Graham Heslop
Graham Heslop Graham has an insatiable appetite for books, occasionally dips into theology, and moonlights as a lecturer in New Testament Greek at George Whitefield College, Cape Town. He also serves on the staff team at Union Chapel Presbyterian Church and as the written content editor for TGC Africa. Graham is married to Lynsay-Anne and they have one son, Teddy.

The Celebration of Tyranny in Pastoral Ministry

The Celebration of Tyranny in Pastoral Ministry

A few years back I attended a seminar on church growth. During one of the sessions, a church growth guru shared an anecdote from his ministry. He was the pastor of a large and rapidly growing church. But he’d noticed that their growth was plateauing. After some troubleshooting and evaluation, the growth guru identified another pastor on their team as an obstacle to expansive growth. In order to achieve megachurch numbers, though with deep regret, the guru decided he had to remove this pastor from the ministry team.

The above anecdote was shared as proof of this leader’s commitment to church growth, and possibly also to spur us on to similarly tough decisions. Because—if we want our churches to grow—we must identify and remove all obstacles to that goal. Even if those are people, from pastoral staff to faithful elders.

To my shame, despite feeling slightly uncomfortable at the time, I never raised my hand to object. Of course, much of my writing since has been an objection to the church growth movement and its principles, whether it’s the idea of cloning success or reframing faithfulness. Even though this anecdote was shared as a triumph, it’s little more than tragic pragmatism. Furthermore, reading Blaise Pascal’s Pensées recently helped me identify the spirit behind it: tyranny.

Blaise Pascal On Tyranny

In his Pensées, Pascal defines tyranny as “the wish to have in one way what can only be had in another.” Earlier he says it is the desire for power beyond one’s scope, to dominate with no care for order. To illustrate this description, Pascal shows that each of us have kinds of mastery or rule. The common folly, which Pascal bemoans, is the erroneous conflation of remarkable success or ability in one area with the right to rule all others. This results in tyranny—and tyrannical leaders or pastors.

What Pascal does well is unhitch the notion of tyranny from figures such as Leopold II or Vladimir Putin. For he shows that gross pragmatism can amount to a type of tyranny, just like manipulating success to accrue unwarranted power and influence has its end in tyranny. We need only think of Mark Driscoll and Mars Hill. Tyranny is the desire to rule everywhere. It ignores the appropriate ways of achieving its goals and goes about them in its own self-determined ways. As Pascal notes, this typically flows from some other success or mastery. The tyrant always knows best. He doesn’t answer to anyone.

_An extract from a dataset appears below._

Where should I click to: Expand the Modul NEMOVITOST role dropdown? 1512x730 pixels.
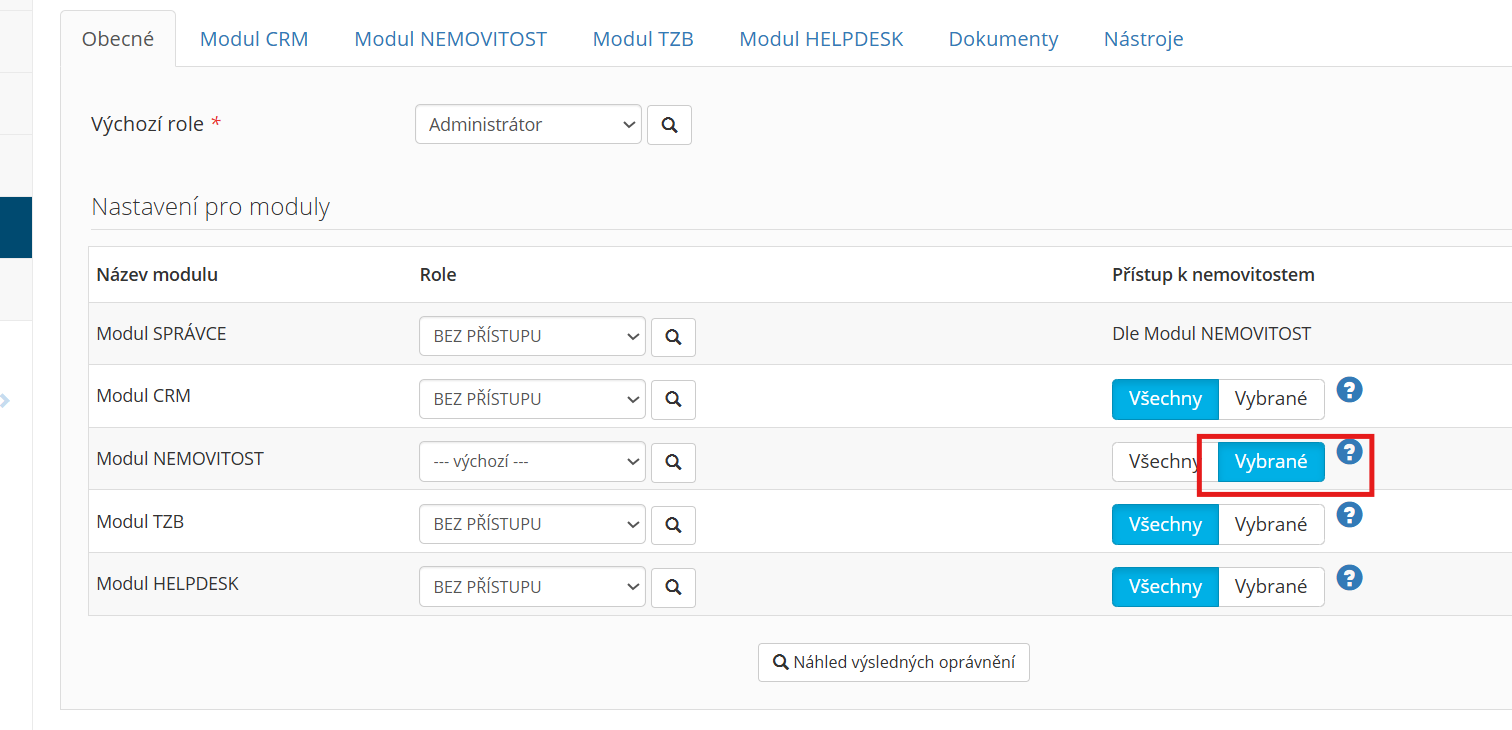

Hopefully the purpose of our foray into Pascal’s Pensées is self-evident. Hopefully you can see that the anecdote shared by said church growth guru is not commendable, let alone Christian. It was tyrannical. In closing I want to focus on what seems to me as not only a tacit acceptance of this sort of tyranny, but total affirmation of it.

Tyranny Or 1 and 2 Timothy?

Our church growth guru is far from unique. He’s merely another pastor who’s drunk too deep at the well of pragmatism or desperate for the recognition that ministry ‘success’ grants—or both. In my favourite, sustained satire, the apostle Paul writes: “The saying is trustworthy and deserving of full acceptance, that godliness is of some value, but to fulfil our charge and guard the good deposit you must be devoted to church growth” (3 Timothy 1:10-11; see also 3:8-12). Of course, Paul never actually wrote that—or anything remotely like it. If you want know the requirements for a pastor then read the pastoral epistles.

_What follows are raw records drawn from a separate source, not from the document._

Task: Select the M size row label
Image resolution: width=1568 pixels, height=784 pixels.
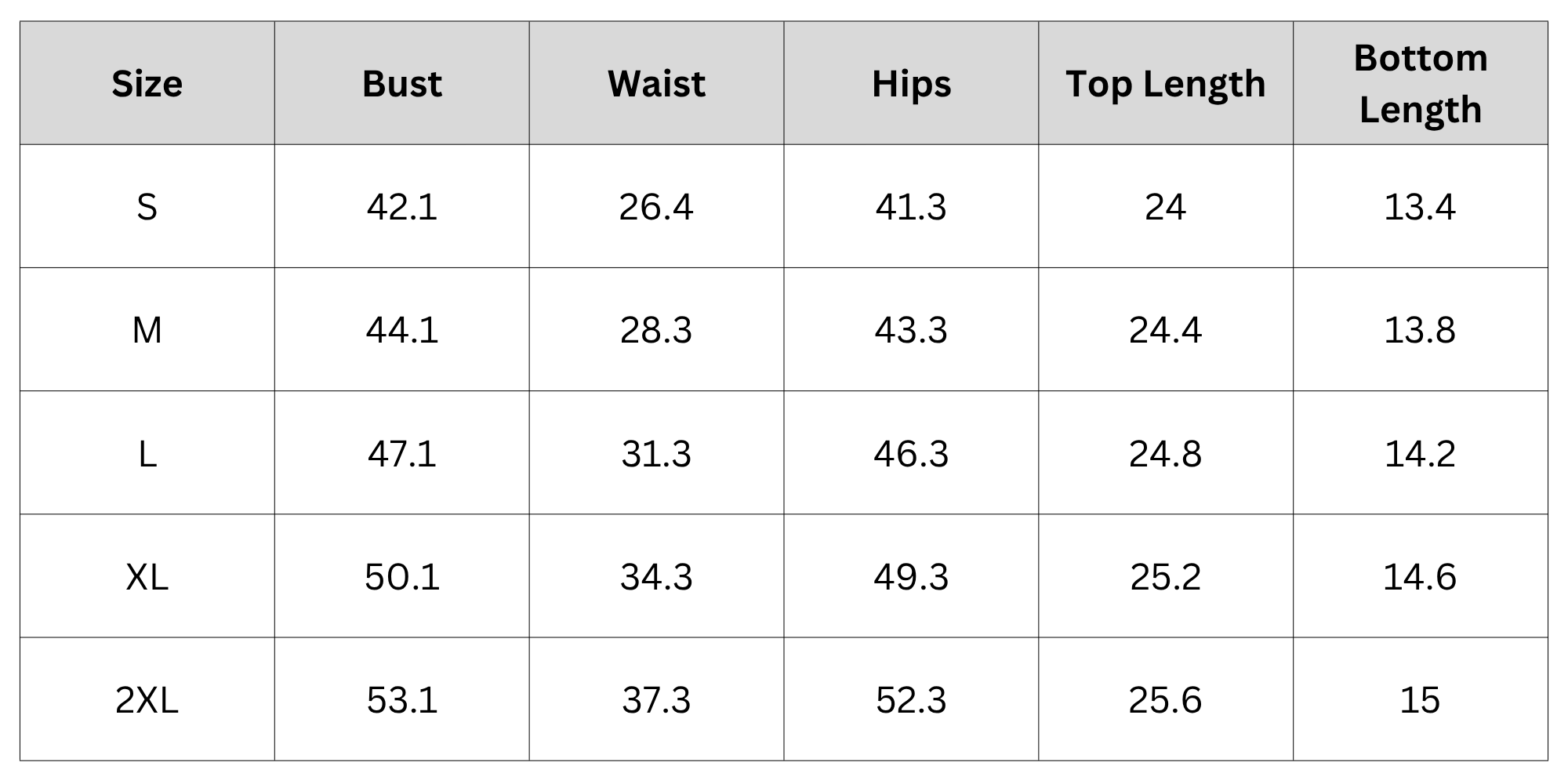Action: click(147, 330)

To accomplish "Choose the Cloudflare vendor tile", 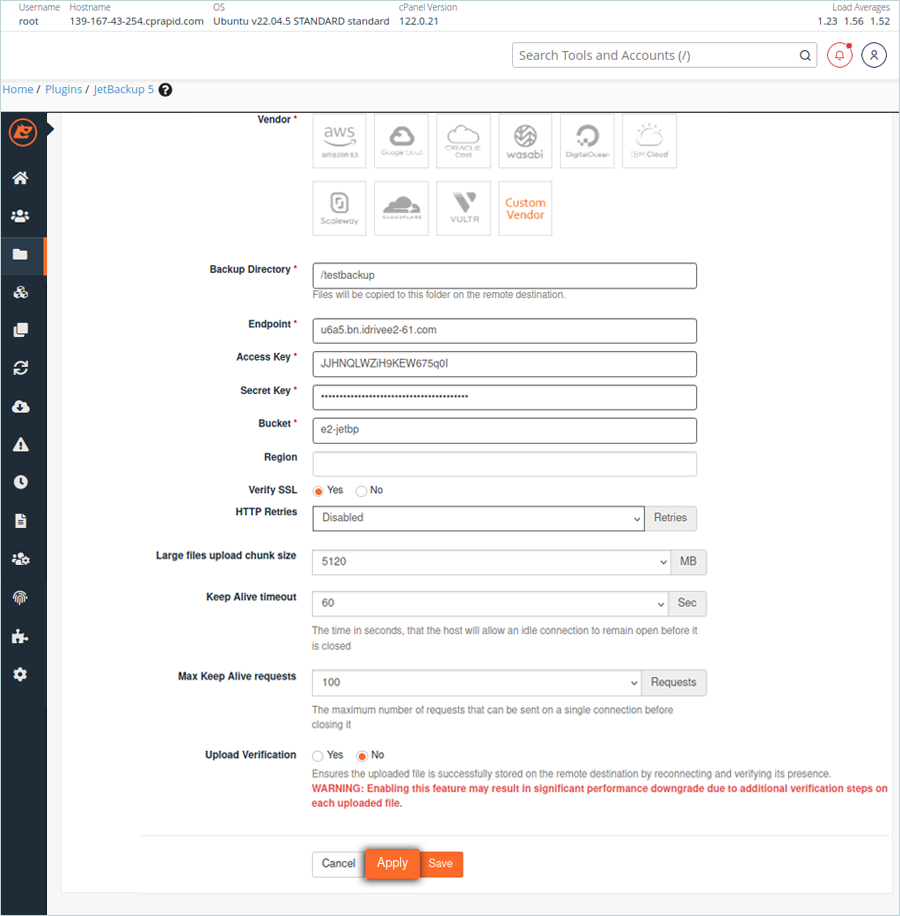I will pyautogui.click(x=401, y=208).
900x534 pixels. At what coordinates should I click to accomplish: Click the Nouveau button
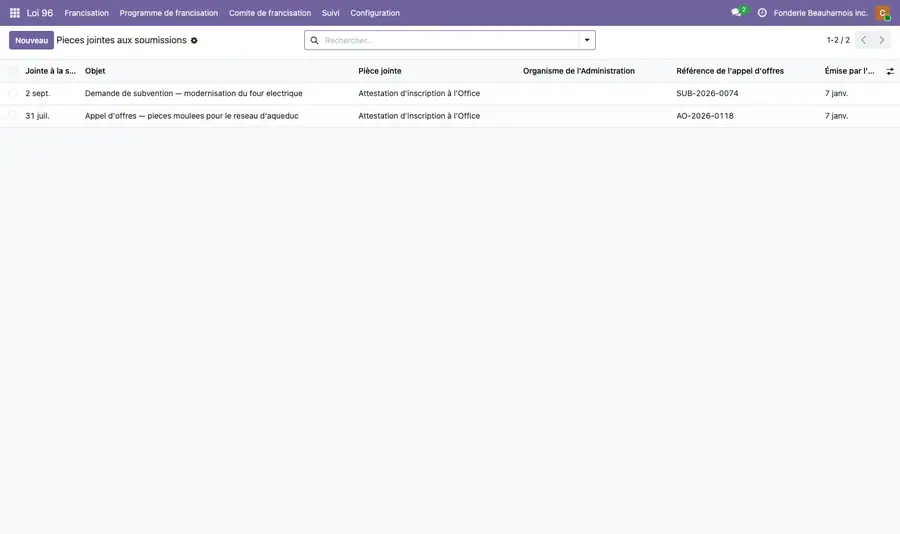[x=32, y=40]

The fact that a pastor who—by all accounts—is fulfilling the God-given task of an elder can be fired because he doesn’t fit with the strategy for growth is deplorably tyrannical, not to mention tragic. The tyrant leader pursues in one way what can only be had in another, often with utter disregard for order or structure. It is a kind of success that fuels this behaviour, as leaders believe themselves to be in possession of something only God has: omniscience. God has issued his requirements for Christian elders, so when a successful and visionary pastor’s pragmatism trumps those, we should call that what it is: tyranny.